Friday, November 9, 2018

Observations on the Nature of Civil Liberty, Part XII: Illogical, Unthinking, Hypocritical Britain, contd.

In furtherance of his assertion that the policy of the government of Lord North towards the Thirteen Colonies – then engaged in a course of armed resistance to British authority – was inherently at odds with the basic tenets of the British Constitution, Richard Price next turned his attention in the text of his Observations to both the state of representative government in Britain and the impermanence of any claim to national superiority. Of these approaches, it is perhaps worth noting at the outset that while the former appeared to be of particular significance to Price – being, as he was, an avowed supporter of Parliamentary reform – both ultimately led to the same basic conclusion. Eager though he demonstrably was to promote a more sensible approach to policy on the part of his country’s administrative elite – to save Britain from itself, as it were – the concluding paragraphs of Part II, Section I of Observations begin to reveal a degree of resignation on the part of its author. Through clearly endeavoring to promote a deeper and more sincere appreciation on the part of his countrymen for the sovereign rights and liberties ostensibly guaranteed by the British Constitution, Price nevertheless also appeared to dread that his efforts would ever amount to the outcome he sought. Having argued that the North Ministry and its supporters were being illogical in their conduct towards the American colonies, that they rationale was hollow and baseless, and that time might easily undo many of their claims, he more than once appeared to throw up his hands and lament the evident likelihood that none of these assertions would serve to change British behavior one iota, and that it was perhaps more sensible to celebrate America’s principled resistance to Britain than hope that Britain would ever again be capable of rendering this resistance unnecessary.

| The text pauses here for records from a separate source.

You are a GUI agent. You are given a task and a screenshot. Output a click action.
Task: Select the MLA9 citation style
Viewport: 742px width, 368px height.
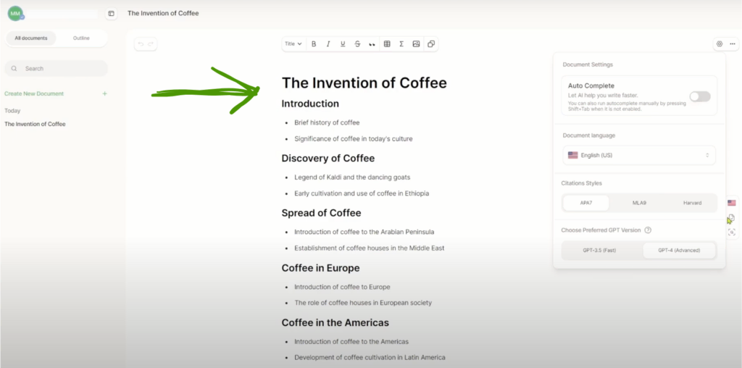(x=639, y=203)
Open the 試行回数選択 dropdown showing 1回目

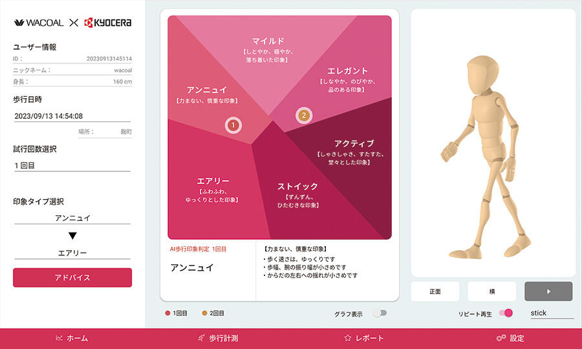coord(72,165)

Consider, with this sense of resignation in mind, Price’s aforementioned attempt to dispel any claims of America’s necessary submission to Great Britain by way of the contemporary state of parliamentary representation. Seeking to dispel yet another hypothetical argument on behalf of the government of Lord North, the author of Observations accordingly noted that, “The defective state of the representation of this kingdom has been farther pleaded to prove our right to tax America. We submit to a parliament that does not represent us, and therefore they ought.” It was, Price noted, a very strange way of thinking – simultaneously pragmatic and wholly illogical. “It is saying we want liberty [,]” he thus marvelled, “And therefore, they ought to want it.” Not only did such a position appear to suppose that the unrepresentative nature of Britain’s Parliament was essentially immutable, but it demonstrated a degree of pettiness and indifference that did not speak well at all of those who gave voice to it. Indeed, the interpersonal equivalent would seem to be that of an individual in ill-humor endeavoring to make everyone around then equally miserable for no other reason than it appears to them unfair that anyone else should be happy if they cannot feel that way themselves. Truly, it was not a particularly gracious sentiment, and one which Price would doubtless have affirmed was better pitied than made cause for a particular course of public policy. 

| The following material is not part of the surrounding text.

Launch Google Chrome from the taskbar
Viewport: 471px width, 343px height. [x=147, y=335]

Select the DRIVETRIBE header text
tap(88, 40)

            In point of fact, the claim that the inhabitants of late 18th century Britain labored under a system of government that was almost comically incapable of actually representing their needs and interests was most definitely accurate. As discussed previously in this very series, the constituency boundaries by which Members of Parliament were elected in the 1770s had by and large been established over the course of the medieval era on an ad-hoc basis and in accordance with what were then the major centers of economic activity and population. In consequence, historic ports, markets, and church towns enjoyed preference over most other communities, property qualifications were the norm for access to the franchise, and the specific regulations by which a person was either permitted to vote or disqualified from voting varied extensively from one jurisdiction to another. The flaws inherent in this patchwork system of elections were particularly glaring in regards to the aforementioned pocket boroughs and the mercantile centers that emerged over the course of the 16th, 17th, and 18th centuries. The borough of Dunwich, being a prime example of the former, was once the site of a thriving port in Suffolk whose fortunes gradually declined following its recognition in Parliament as the sea steadily swallowed the town itself and reduced its population by the beginning of the 18th century to something less than five hundred souls. By the beginning of the 19th century there were only thirty-two recognized electors in Dunwich, fully half of which were assigned on an election-by-election basis by a pair of local landholders. On the other end of the spectrum was the county constituency of Warwickshire, which, in spite of containing the burgeoning industrial city of Birmingham – whose population in the late 1770s exceeded forty thousand – registered only a few thousand electors and continued to be dominated by local landed interests. The significance of these kinds of disparities was that the voters of an underpopulated constituency – like Dunwich – enjoyed far more influence over the disposition of Parliament than did their counterparts in an overpopulated constituency – like Warwickshire. This state of affairs unequivocally represented a manifest injustice, and one whose ill effects were actively magnified as the years wore on.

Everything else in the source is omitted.